X-Message-Number: 3941
From:  (Thomas Donaldson)
Subject: Re: CryoNet #3923 - #3932
Date: Wed, 1 Mar 1995 23:38:05 -0800 (PST)



Hi again.

Since the issue of uploading seems to continue, I'm going to describe a 
sequence of events. I guess you get to decide whether or not to call it
uploading.

Let's suppose, then, that our memories are coded in the physical connections
between our neurons, and that learning involves growth of new connections.
This is actually fairly well established, though not perfectly. It's not
my aim here to prove or disprove it, just to use it.

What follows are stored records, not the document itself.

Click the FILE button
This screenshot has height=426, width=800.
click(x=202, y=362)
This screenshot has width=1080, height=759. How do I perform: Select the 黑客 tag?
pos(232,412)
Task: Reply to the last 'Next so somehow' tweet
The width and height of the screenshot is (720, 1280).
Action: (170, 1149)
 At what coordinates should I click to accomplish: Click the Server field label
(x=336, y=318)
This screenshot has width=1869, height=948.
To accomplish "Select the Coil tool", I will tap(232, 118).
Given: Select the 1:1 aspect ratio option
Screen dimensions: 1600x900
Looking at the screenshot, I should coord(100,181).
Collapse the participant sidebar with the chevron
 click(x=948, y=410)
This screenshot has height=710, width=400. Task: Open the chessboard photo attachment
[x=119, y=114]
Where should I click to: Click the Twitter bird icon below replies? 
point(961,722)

So here we have a person A who wishes to be moved into another brain B,
for whatever reason. 

First, we do know that our brains have many of the broader connections in 
common. The differences come when we look at a lower scale. Brain B will 
therefore have to be stripped down, with all connections other than those
common ones either destroyed or disconnected. Person A's brain will then
be examined, at successively finer levels of detail, to work out just what
new connections should be grown/created/manufactured/induced etc in brain
B. This can, of course, happen while Person A is unconscious. At the end
of this process, brain B will be a copy of the brain of Person A.

Person A may then have chosen (recall he is unconscious!) to have his old
form destroyed, or perhaps to store it. Given the fine connections discovered,
he may also wish them all to be carefully logged. Let's say he is frozen as
a backup, and the connections are logged and kept with him in some storage
form with a very long lifespan. Brain B then is awakened, in whatever form.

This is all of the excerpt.